◆ **Task material**:

● ● ●

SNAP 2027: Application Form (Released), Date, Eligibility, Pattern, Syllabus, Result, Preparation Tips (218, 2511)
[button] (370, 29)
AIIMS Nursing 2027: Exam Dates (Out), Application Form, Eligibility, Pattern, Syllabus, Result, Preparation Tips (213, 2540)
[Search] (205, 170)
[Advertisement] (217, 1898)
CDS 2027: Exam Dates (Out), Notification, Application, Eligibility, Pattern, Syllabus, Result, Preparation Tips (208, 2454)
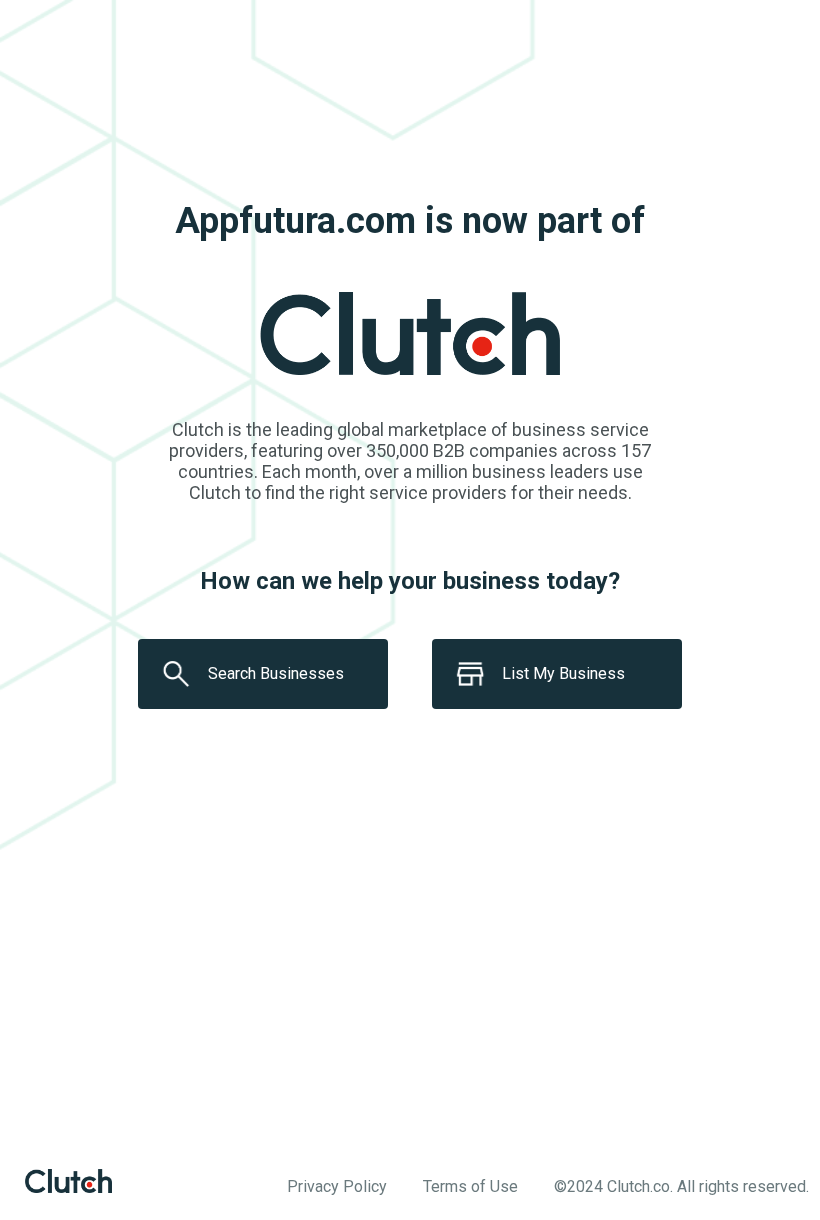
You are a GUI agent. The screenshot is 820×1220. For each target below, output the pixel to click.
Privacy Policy (337, 1186)
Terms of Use (470, 1186)
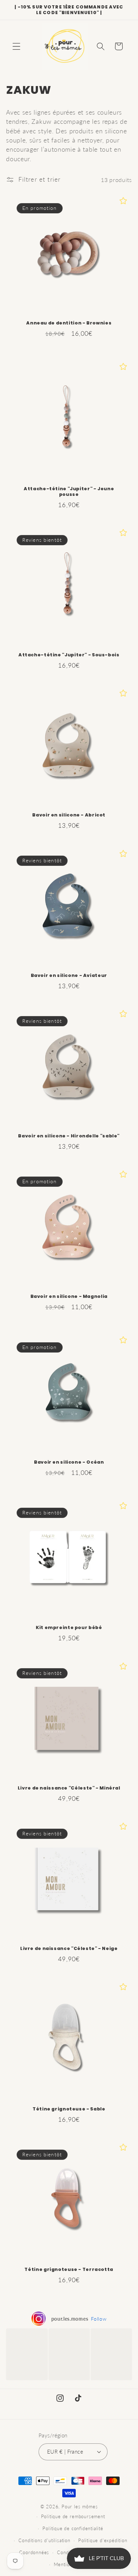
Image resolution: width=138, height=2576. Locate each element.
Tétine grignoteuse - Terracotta (69, 2269)
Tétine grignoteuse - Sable (69, 2109)
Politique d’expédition (102, 2540)
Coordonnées (34, 2552)
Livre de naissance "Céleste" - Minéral (69, 1788)
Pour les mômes (80, 2506)
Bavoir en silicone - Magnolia (69, 1296)
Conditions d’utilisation (44, 2540)
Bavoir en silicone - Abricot (69, 815)
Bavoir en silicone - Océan (69, 1462)
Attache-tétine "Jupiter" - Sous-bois (69, 654)
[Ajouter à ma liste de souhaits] (123, 201)
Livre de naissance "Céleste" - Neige (69, 1948)
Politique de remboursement (73, 2516)
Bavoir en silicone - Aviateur (69, 975)
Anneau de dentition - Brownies (69, 323)
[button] (16, 46)
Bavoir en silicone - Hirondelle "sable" (69, 1136)
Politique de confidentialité (72, 2528)
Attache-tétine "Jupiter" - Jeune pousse (69, 491)
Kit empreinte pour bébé (69, 1627)
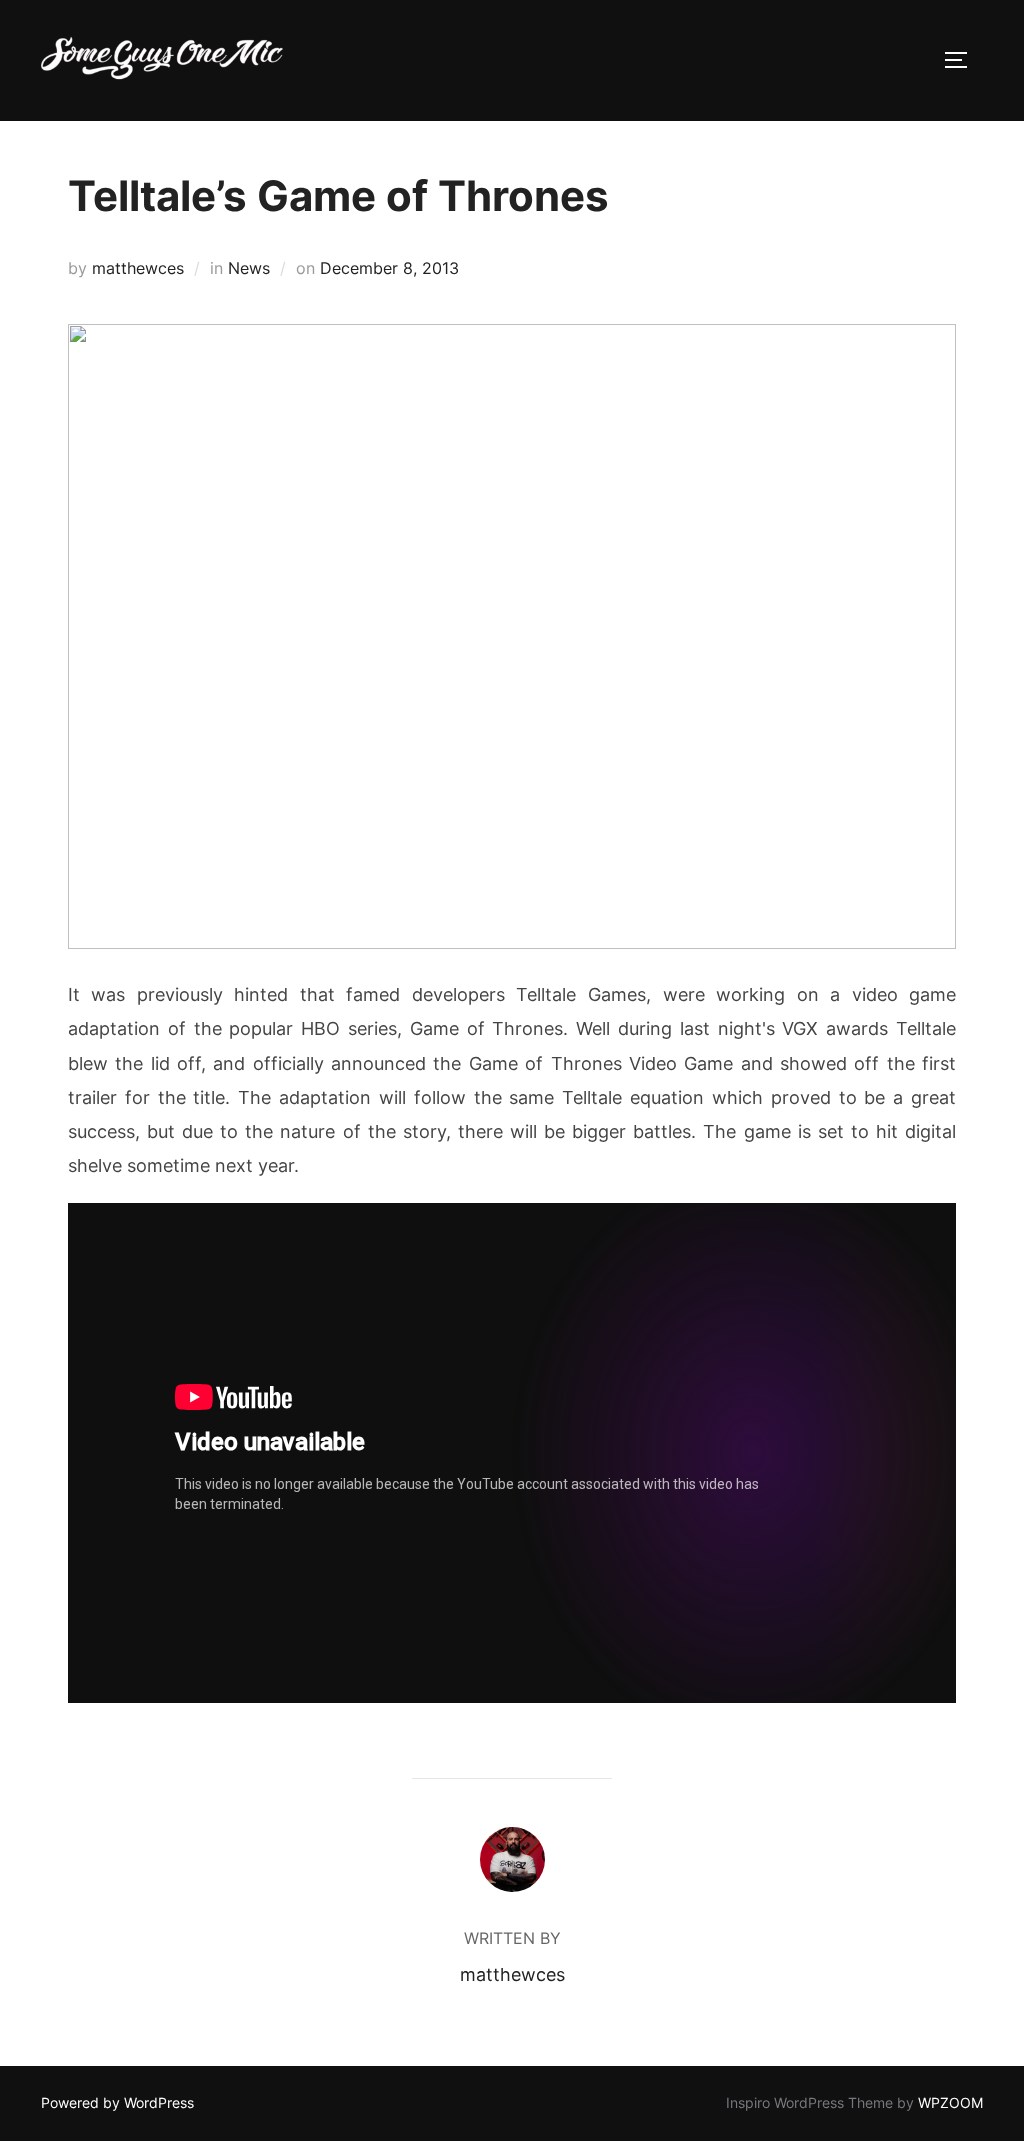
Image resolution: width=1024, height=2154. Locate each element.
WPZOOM (950, 2102)
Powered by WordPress (117, 2102)
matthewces (138, 268)
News (249, 268)
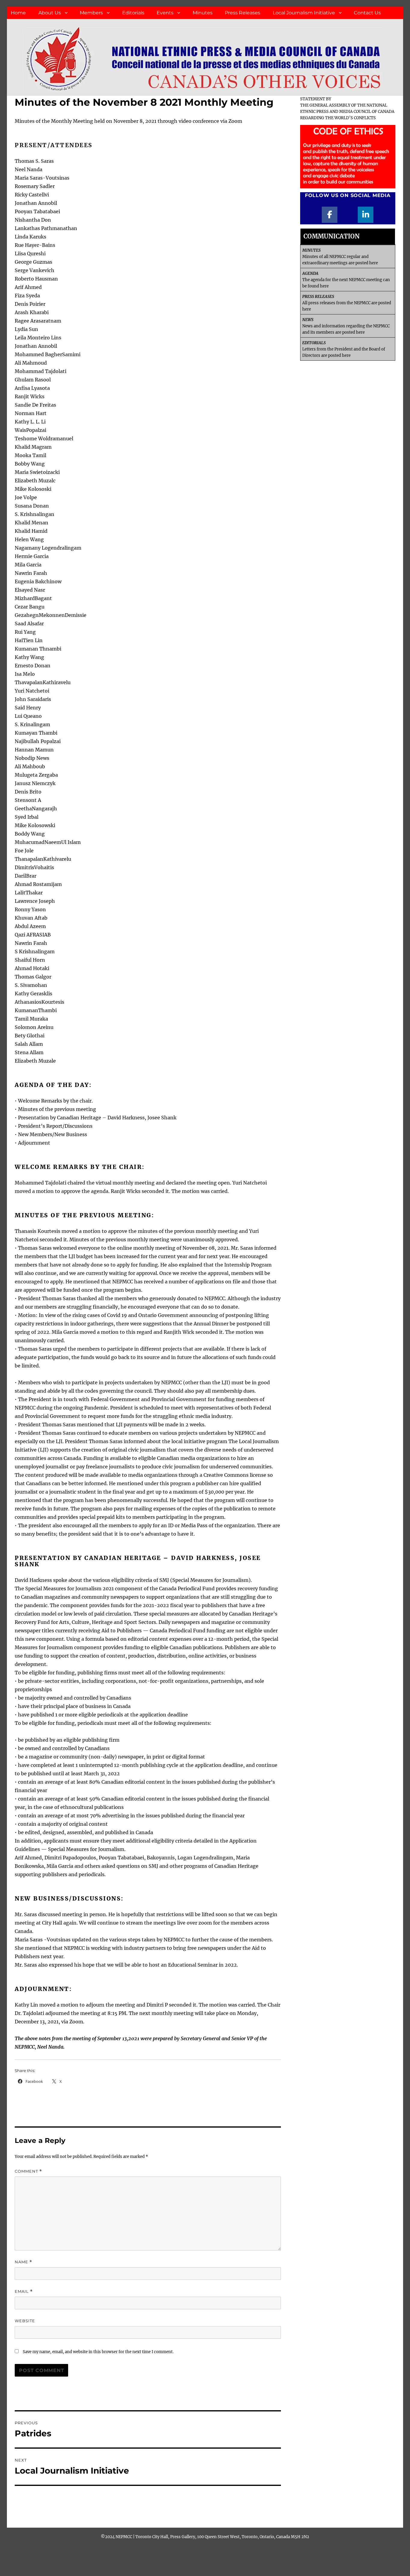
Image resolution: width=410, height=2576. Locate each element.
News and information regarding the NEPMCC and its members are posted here (346, 326)
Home (18, 13)
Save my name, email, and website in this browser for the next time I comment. (98, 2351)
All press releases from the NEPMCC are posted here (346, 303)
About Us (49, 13)
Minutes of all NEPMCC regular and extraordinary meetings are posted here (340, 256)
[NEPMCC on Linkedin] (365, 215)
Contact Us (367, 13)
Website (25, 2320)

● ● ●

◆ **What you need to do**: Write out exactly the run of lines above that starts at the line containing "[button] (370, 29)" and ends at the line containing "Bavoir en silicone - Océan (69, 1462)". Include both, and leave the pictures out.

◆ **Answer to the exercise**:
[button] (370, 29)
AIIMS Nursing 2027: Exam Dates (Out), Application Form, Eligibility, Pattern, Syllabus, Result, Preparation Tips (213, 2540)
[Search] (205, 170)
[Advertisement] (217, 1898)
CDS 2027: Exam Dates (Out), Notification, Application, Eligibility, Pattern, Syllabus, Result, Preparation Tips (208, 2454)
You are a GUI agent. The screenshot is 820×1220. For each target below, output the pixel to click.
Privacy Policy (337, 1186)
Terms of Use (470, 1186)
Image resolution: width=138, height=2576. Locate each element.
Tétine grignoteuse - Terracotta (69, 2269)
Tétine grignoteuse - Sable (69, 2109)
Politique d’expédition (102, 2540)
Coordonnées (34, 2552)
Livre de naissance "Céleste" - Minéral (69, 1788)
Pour les mômes (80, 2506)
Bavoir en silicone - Magnolia (69, 1296)
Conditions d’utilisation (44, 2540)
Bavoir en silicone - Abricot (69, 815)
Bavoir en silicone - Océan (69, 1462)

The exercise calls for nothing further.